Les événements se précipitent ensuite et les prochaines rencontres visent plus à préparer la résistance armée. Apprenant que Papineau a trouvé refuge à St-Denis, 350 soldats du lieutenant-colonel Gore quittent donc Sorel sous une pluie glaciale puis marchent toute la nuit du 23 novembre jusqu'au village où ils entrent au petit matin. Trempés et épuisés, les soldats font face à 200 résistants mal armés, sous les ordres du docteur Wolfred Nelson.

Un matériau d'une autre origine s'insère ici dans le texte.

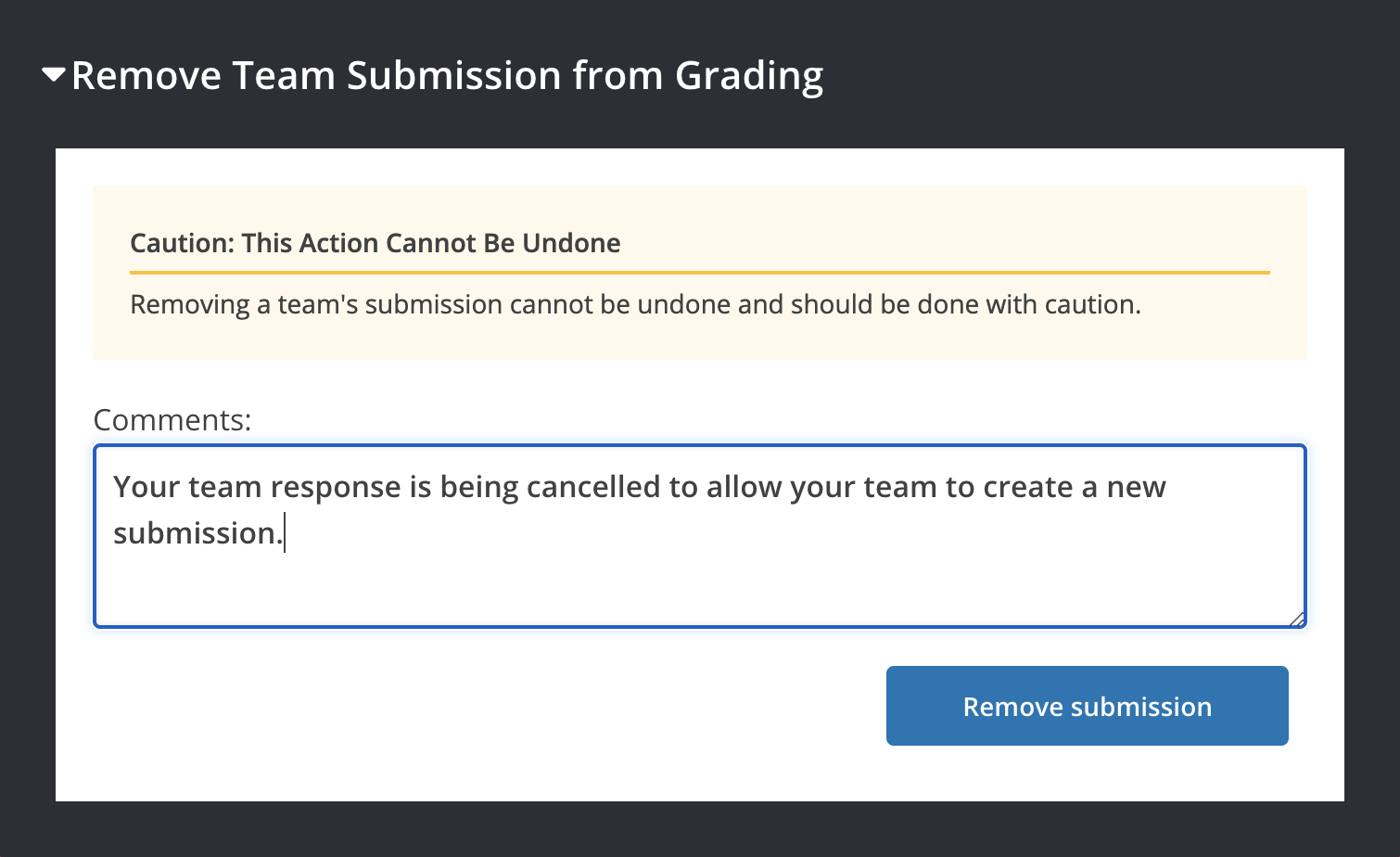1400x857 pixels.
Task: Click the Caution: This Action Cannot Be Undone title
Action: tap(375, 243)
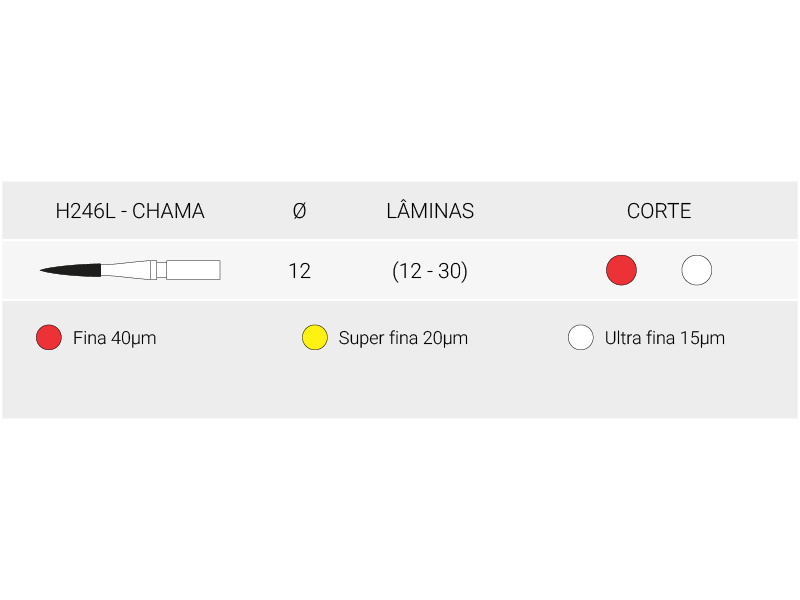This screenshot has height=600, width=800.
Task: Click the LÂMINAS column header
Action: pos(430,211)
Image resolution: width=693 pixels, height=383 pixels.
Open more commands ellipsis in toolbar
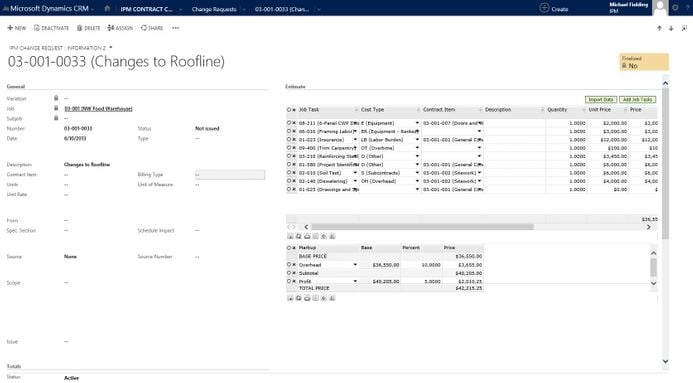point(175,28)
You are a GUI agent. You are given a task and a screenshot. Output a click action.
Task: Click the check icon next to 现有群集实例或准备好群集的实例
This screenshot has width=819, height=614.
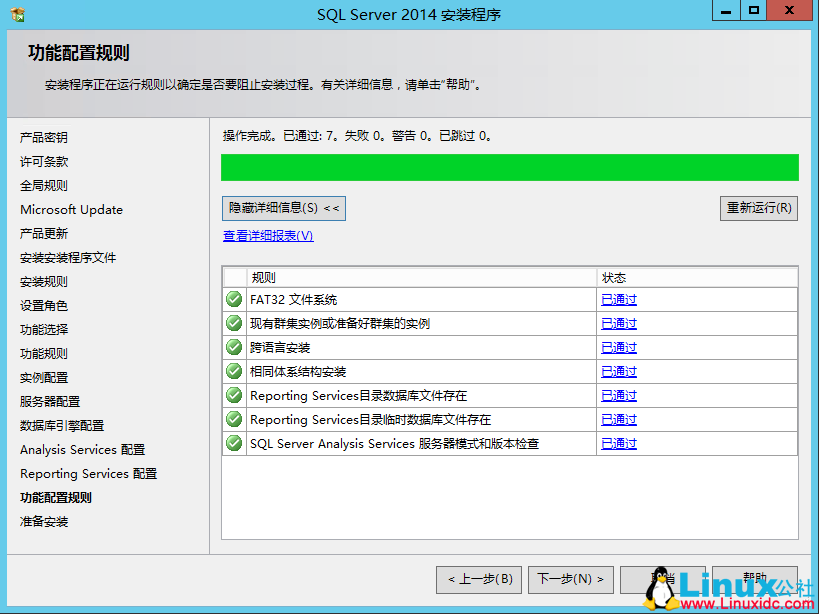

Durant plusieurs heures, l'armée bombarde sans succès la distillerie et une solide maison transformées en forteresses. Vers 14 heures, des renforts providentiels arrivent de Saint-Antoine, Saint-Ours, Saint-Roch et Verchères, faisant pencher la balance du côté patriote. Une tentative d'encerclement est alors déjouée par la « compagnie des bâtons de clôture » qui, maniant des bâtons et des fourches de façon à faire croire qu'elle est bien armée, fait reculer les soldats anglais. Après sept heures de combat, Gore décide de se replier sur Sorel, laissant les défenseurs maîtres de la place.

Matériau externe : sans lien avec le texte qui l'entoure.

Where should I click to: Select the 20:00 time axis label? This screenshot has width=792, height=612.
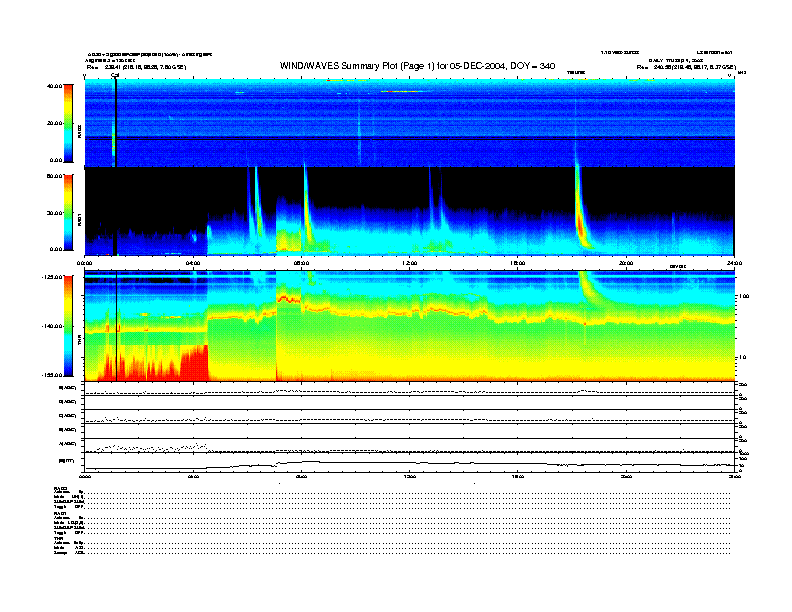tap(626, 263)
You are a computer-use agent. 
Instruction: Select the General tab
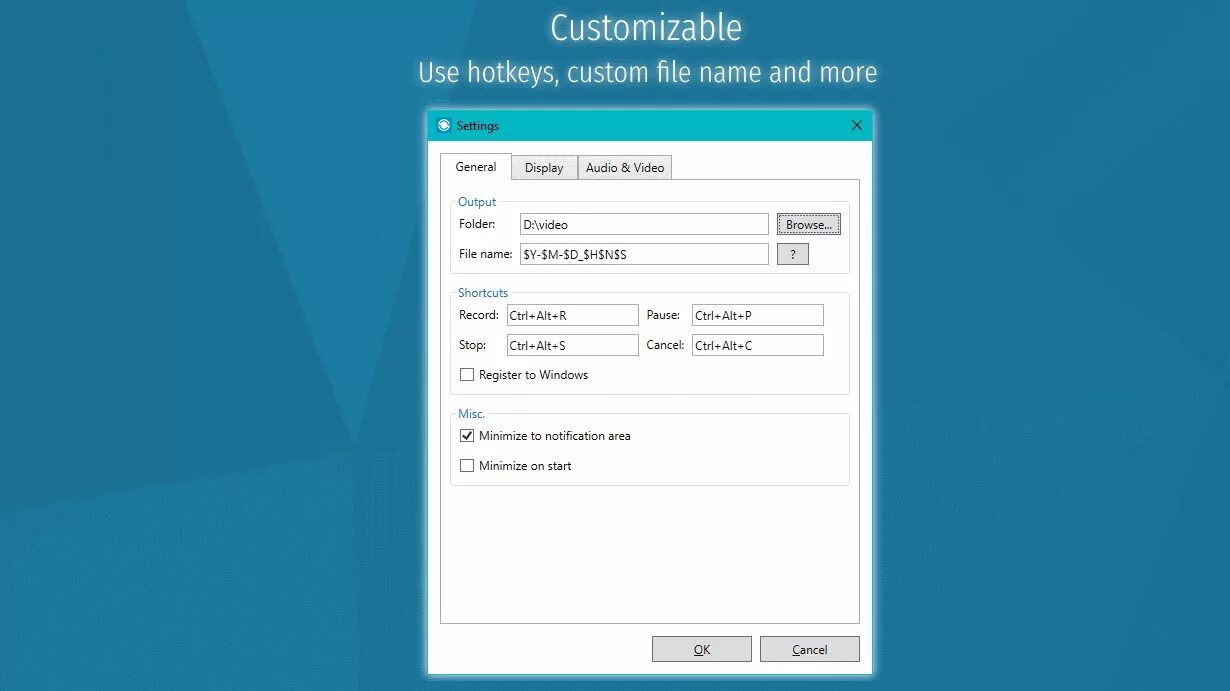click(x=475, y=166)
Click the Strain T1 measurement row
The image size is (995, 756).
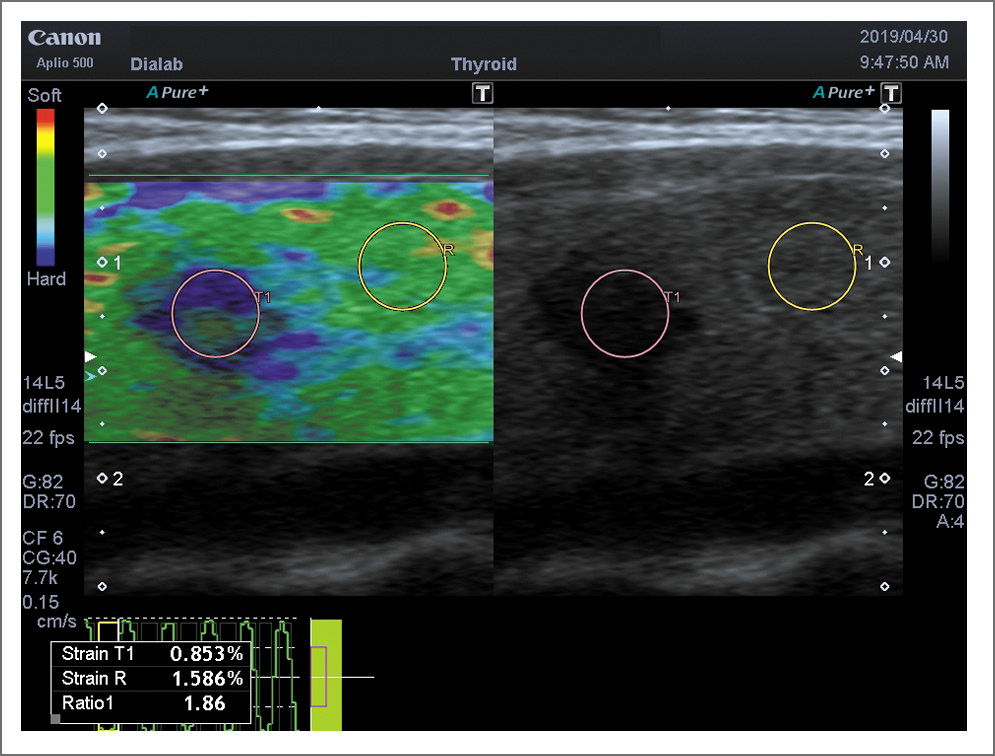pyautogui.click(x=150, y=655)
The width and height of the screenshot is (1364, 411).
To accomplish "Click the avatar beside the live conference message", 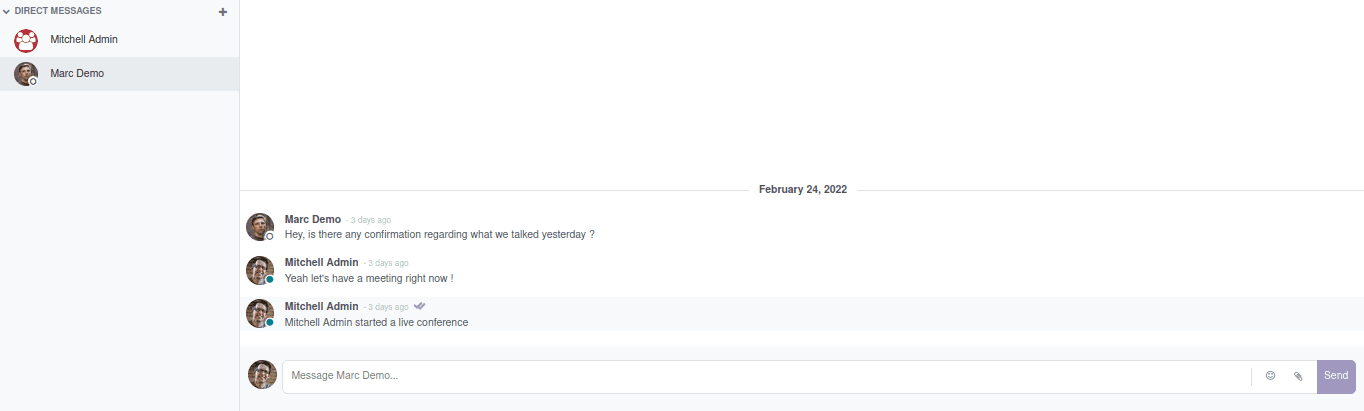I will tap(260, 314).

Cette victoire inespérée sera cependant sans lendemain et est annulée deux jours plus tard par la défaite de St-Charles.

Le 18 novembre, le général des Fils de la liberté, Thomas Storrow Brown, arrive à Saint-Charles et fait aussitôt fortifier le manoir du seigneur Debartzch et ériger une tranchée faite d'arbres abattus. Brown peut compter sur des effectifs supérieurs à ceux de Nelson à Saint-Denis, incluant un contingent venu de Saint-Hyacinthe et de Varennes. Ils sont environ 250, armés d'une centaine de fusils, retranchés au matin du 25 novembre. Déjà, Bonaventure Viger et ses hommes détruisent systématiquement les ponceaux pour ralentir l'avancée des troupes anglaises, tandis que ceux de Rodolphe DesRivières sont postés à l'orée des bois pour harasser le flanc droit de l'armée.

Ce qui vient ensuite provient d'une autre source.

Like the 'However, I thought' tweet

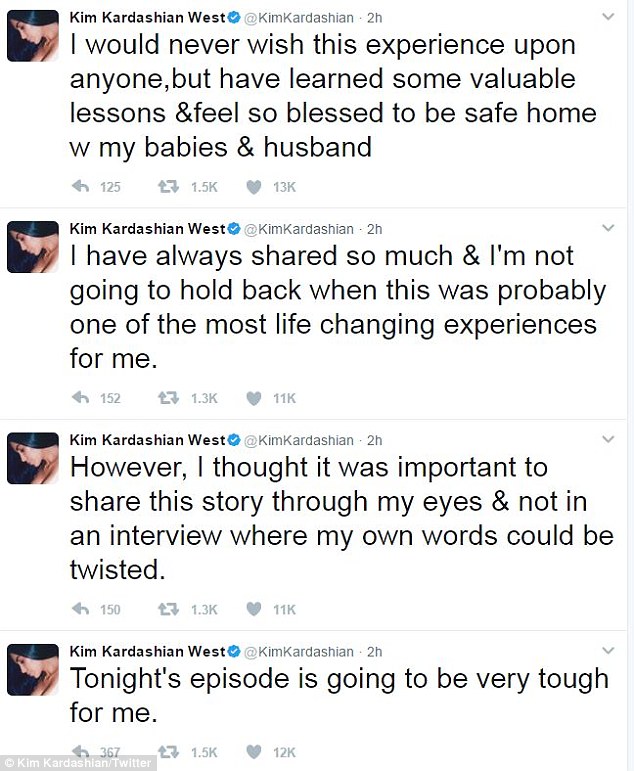click(254, 610)
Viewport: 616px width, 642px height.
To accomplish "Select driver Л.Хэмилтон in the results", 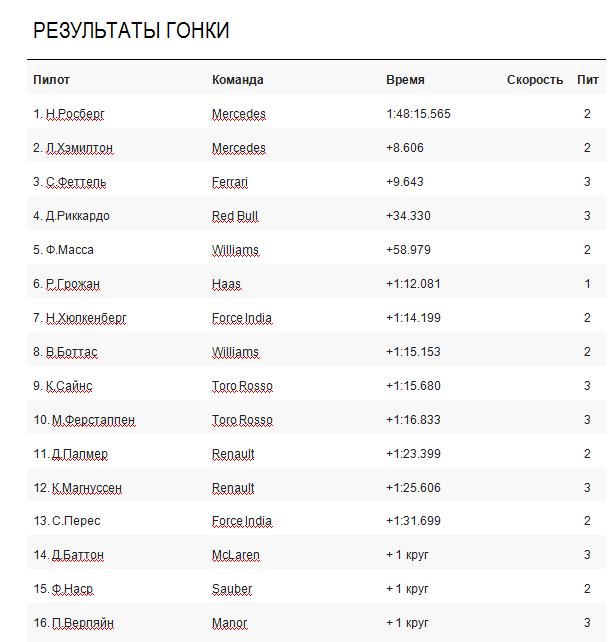I will (x=79, y=148).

Vers midi, les troupes anglaises atteignent la limite sud du village et sont aussitôt assailli par un feu nourri. Le lieutenant-colonel Wetherall parvient cependant à déployer son artillerie sur les hauteurs et à pilonner les positions patriotes. Les défenseurs sont finalement emportés par une charge à la baïonnette, mais non sans avoir opposé une résistance opiniâtre. Tout combat cesse au bout de quelques heures. Les pertes anglaises sont modestes, trois tués et 18 blessés, tandis que les patriotes déplorent au moins 35 morts. L'armée incendie ensuite le camp fortifié et arrête une centaine d'hommes, puis prend ses quartiers dans l'église qui sert aussi d'écurie.

En attendant l'issue de la bataille de Saint-Charles, Édouard-Élisée Malhiot avait auparavant rassemblé un millier d'hommes à Saint-Mathias pour prendre à revers les troupes anglaises revenant de Saint-Charles. Toussaint-Hubert Goddu est aussi là, avec une centaine de Maskoutains. Après avoir appris l'ampleur de la défaite de Saint-Charles, plusieurs abandonnent cependant le camp et, à l'aube du 28 novembre, il ne reste plus qu'« un corps nombreux d'habitants abusés ».

Édouard-Élisée Malhiot n'abandonne cependant pas et est de retour en novembre 1838. Il installe à compter du 3 novembre sur le mont Saint-Bruno un camp fortifié réunissant des « Frères chasseurs » de Boucherville, Beloeil et du Richelieu. Selon des dépositions, jusqu'à mille hommes armés occupent le manoir, le moulin et les autres dépendances du seigneur Bruneau de Montarville. Le plan consiste à attaquer Sorel puis à opérer une jonction vers le sud avec les patriotes de Robert Nelson, dans le Haut-Richelieu. Apprenant les défaites de Lacolle et d'Odelltown, les hommes désertent le camp à compter du 10, mais Malhiot et ses fidèles tiennent encore bon jusqu'au 14 novembre. À l'approche des troupes régulières venant de Sorel, l'évacuation est cependant ordonnée. Ainsi s'évanouit le tout dernier bastion de résistance des patriotes de 1837 et 1838.